"I could hear from you only on those terms. I kept them until they, too, were of no use—"
"When I wrote to you last month—"
"I knew of your happiness—before you wrote. I learned it from one nearly concerned. I—I—" He put his hand to his throat as if he were choking, arose, and walked a few paces and came back. "It was over there near Gordonsville—under a sunset sky much like this. What did I do that night? I have a memory of all the hours of blackness that men have ever passed, lying under forest trees with their faces against the earth. You see me standing here, but I tell you my face is against the earth, at your feet—"
"It is madness!" said Judith. "You see not me, but a goddess of your own making. It is a chain of the imagination. Break it! True goddesses do not wish such love—at least, true women do not!"
"I cannot break it. It is too strong. Sometimes I wish to break it, sometimes not."
Judith rose. "Let us go. The sun is down."

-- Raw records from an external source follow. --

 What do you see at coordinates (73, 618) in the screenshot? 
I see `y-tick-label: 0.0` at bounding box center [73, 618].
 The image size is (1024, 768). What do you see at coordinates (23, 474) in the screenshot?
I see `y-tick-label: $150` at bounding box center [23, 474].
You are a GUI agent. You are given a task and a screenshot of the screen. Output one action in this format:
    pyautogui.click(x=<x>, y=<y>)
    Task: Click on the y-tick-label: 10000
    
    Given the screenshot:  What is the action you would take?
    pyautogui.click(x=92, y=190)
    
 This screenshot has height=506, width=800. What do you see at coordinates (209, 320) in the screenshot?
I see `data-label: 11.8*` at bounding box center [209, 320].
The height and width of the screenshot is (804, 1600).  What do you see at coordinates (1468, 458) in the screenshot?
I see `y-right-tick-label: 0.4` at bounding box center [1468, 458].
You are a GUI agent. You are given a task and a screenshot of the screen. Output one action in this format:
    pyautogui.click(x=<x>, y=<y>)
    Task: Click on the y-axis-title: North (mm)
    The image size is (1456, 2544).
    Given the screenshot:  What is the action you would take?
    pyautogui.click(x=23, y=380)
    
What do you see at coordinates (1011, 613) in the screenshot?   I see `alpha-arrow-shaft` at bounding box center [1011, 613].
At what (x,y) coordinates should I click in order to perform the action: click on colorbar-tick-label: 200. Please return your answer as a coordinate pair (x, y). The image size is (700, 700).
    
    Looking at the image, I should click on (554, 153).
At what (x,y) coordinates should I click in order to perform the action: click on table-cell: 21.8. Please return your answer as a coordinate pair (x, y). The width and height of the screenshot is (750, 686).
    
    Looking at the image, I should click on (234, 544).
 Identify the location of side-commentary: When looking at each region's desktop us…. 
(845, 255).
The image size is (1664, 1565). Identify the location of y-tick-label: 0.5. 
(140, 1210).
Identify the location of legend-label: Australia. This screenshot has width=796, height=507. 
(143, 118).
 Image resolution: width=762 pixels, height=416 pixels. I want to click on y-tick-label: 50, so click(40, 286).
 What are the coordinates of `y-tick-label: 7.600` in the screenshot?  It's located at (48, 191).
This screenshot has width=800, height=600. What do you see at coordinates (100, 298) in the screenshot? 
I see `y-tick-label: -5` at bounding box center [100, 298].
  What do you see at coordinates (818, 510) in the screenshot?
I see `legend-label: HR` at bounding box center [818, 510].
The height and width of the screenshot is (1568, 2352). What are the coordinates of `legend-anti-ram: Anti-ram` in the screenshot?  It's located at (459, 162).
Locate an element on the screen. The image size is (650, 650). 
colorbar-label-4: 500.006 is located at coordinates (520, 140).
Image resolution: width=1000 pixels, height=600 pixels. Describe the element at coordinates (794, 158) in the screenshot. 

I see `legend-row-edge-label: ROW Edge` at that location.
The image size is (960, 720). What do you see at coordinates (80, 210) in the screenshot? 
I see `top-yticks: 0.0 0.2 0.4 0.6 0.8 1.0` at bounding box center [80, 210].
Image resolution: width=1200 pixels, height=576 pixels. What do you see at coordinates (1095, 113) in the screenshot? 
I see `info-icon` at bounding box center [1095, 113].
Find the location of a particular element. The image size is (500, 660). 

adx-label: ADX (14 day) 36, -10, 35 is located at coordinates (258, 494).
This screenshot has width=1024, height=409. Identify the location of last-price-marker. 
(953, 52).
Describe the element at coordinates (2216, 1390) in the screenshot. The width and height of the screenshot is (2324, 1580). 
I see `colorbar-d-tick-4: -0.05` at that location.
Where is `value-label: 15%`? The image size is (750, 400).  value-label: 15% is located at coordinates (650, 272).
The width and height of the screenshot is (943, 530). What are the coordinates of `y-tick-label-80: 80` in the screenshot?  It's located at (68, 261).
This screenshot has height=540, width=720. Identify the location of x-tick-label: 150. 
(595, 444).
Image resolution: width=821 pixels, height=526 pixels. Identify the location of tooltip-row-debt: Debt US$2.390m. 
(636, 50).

She took the narrow path and he walked beside and above her as before. Darker crimson had come into the west, but the earth beneath had yet a glow and warmth. They took a path which led, not by way of the wood, but by the old Greenwood graveyard, the burying-place of the Carys. At the foot of the lone tree hill they came again side by side, and so mounted the next low rise of ground. "Forgive me," said Stafford. "I have angered you. I am very wretched. Forgive me."
They were beside the low graveyard wall. She turned, leaning against it. There were tears in her eyes. "You all come, and you go away, and the next day brings news that such and such an one is dead! With the sound of Death's wings always in the air, how can any one—I do not wish to be angry. If you choose we will talk like friends—like a man and a woman of the South. If you do not, I can but shut my ears and hasten home and henceforth be too wise to give you opportunity—"
"I go back to the front to-morrow. Be patient with me these few minutes. And I, Judith—I will cling with all my might to the tree—"
A touch like sunlight came upon him of his old fine grace, charming, light, and strong. "I won't let go! How lovely it is, and still—the elm tops dreaming! And beyond that gold sky and the mountains all the fighting! Let us go through the graveyard. It is so still—and all their troubles are over."